La difficoltà dell’abbandono
Molti i chiamati in causa – non ancora alle armi – da Mancuso, che con Segrate collabora da molti anni: Corrado Augias, Pietro Citati, Federico Rampini, Roberto Saviano, Nadia Fusini, Piergiorgio Odifreddi, Michela Marzano. Eugenio Scalfari, Gustavo Zagrebelsky, Adriano Prosperi. All’elenco manca, forse per pudore, Carlo De Bendetti che quando smette i panni dell’editore (di Repubblica) e prende la penna, scrive articoli per il Sole 24 Ore e saggi proprio per Mondadori. Sia pure nella collana Strade Blu che, con il suo direttore Andrea Cane, gode di una sorta di extraterritorialità creativa a Segrate.

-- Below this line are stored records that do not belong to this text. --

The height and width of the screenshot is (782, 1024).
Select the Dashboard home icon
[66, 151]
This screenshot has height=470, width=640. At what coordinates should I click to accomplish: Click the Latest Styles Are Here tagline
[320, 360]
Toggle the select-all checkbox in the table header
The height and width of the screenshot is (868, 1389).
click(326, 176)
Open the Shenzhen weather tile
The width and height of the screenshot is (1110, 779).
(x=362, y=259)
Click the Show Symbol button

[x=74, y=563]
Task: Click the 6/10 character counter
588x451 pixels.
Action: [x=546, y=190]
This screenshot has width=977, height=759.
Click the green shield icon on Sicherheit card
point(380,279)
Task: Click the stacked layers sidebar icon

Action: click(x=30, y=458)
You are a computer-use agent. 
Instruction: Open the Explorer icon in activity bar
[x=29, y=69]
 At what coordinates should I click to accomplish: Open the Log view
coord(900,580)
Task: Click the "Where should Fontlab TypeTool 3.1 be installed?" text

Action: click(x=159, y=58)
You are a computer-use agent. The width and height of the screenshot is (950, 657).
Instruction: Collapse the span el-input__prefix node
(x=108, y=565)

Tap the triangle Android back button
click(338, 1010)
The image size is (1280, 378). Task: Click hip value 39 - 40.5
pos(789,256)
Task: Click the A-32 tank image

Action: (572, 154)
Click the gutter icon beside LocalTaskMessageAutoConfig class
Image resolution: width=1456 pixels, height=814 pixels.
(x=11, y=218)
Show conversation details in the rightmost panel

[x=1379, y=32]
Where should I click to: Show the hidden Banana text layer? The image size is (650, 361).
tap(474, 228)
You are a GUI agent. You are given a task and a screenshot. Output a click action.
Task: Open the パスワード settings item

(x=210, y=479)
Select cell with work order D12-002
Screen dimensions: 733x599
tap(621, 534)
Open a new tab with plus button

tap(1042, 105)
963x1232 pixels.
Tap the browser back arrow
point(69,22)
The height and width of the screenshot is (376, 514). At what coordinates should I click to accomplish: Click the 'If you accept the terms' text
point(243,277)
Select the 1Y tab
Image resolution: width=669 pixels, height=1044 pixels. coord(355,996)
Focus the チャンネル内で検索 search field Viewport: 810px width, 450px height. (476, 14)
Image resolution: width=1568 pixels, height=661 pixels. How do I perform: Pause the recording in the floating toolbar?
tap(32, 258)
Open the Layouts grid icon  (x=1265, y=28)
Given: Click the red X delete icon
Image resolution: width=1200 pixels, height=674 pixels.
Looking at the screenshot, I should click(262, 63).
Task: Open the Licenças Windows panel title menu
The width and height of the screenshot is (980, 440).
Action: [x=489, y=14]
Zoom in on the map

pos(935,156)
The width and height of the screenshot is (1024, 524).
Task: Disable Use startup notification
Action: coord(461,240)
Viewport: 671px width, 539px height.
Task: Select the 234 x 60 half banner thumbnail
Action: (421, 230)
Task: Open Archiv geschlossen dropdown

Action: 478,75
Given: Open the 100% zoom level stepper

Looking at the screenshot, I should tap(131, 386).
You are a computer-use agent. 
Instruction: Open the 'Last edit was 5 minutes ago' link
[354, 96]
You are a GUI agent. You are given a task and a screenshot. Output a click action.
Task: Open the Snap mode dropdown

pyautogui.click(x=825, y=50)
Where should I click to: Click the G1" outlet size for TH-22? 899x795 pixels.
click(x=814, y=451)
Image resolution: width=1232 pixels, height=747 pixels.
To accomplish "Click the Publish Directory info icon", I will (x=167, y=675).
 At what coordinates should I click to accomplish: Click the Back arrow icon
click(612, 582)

Una volta De Benedetti ha scritto perfino sul Foglio di Giuliano Ferrara, il giornale che lanciò Mancuso un paio di anni fa (e chissà come soffre, oggi, il teologo al pensiero di aver preso lo stipendio da Denis Verdini, uno degli azionisti forti del Foglio). Quasi nessuno degli scrittori sollecitati da Mancuso ieri era reperibile (gli intellettuali il sabato pensano). L’unico che risponde è Corradro Augias, coautore di Mancuso proprio per Mondadori: “Sono un po’ in imbarazzo, inutile negarlo. Ho anche un libro in uscita per Mondadori a fine mese”. Il tema, però, è delicato: Augias lavora con la Mondadori da vent’anni, non ha mai subito pressioni, in un libro da mezzo milione di copie ha raccontato anche come Berlusconi mise le mani sulla villa di Arcore sottraendola a un’orfana minorenne. “Ma è vero che in questo caso la questione riguarda l’azienda, non Berlusconi”. Azienda che, però, si è limitata a usare una legge fatta su misura, il solito conflitto di interesse berlusconiano. Roberto Saviano non ha mai sciolto il riserbo: lascerà la Mondadori dopo gli attacchi del premier padre-padrone e l’incrocio (giornalistico) di spade con la figlia Marina? Non è dato saperlo. Ma forse è la stessa Marina a cominciare a irritarsi un po’ per questi tormenti di coscienza a mezzo stampa e dovrebbe replicare a Mancuso già oggi.
All’appello del teologo alle firme di Repubblica manca un nome, quello di Michele Serra. Perché lui la Mondadori la lasciò subito: “Se arriva Berlusconi me ne vado io”. Lo fece, da vent’anni scrive per Feltrinelli: un’alternativa c’è sempre.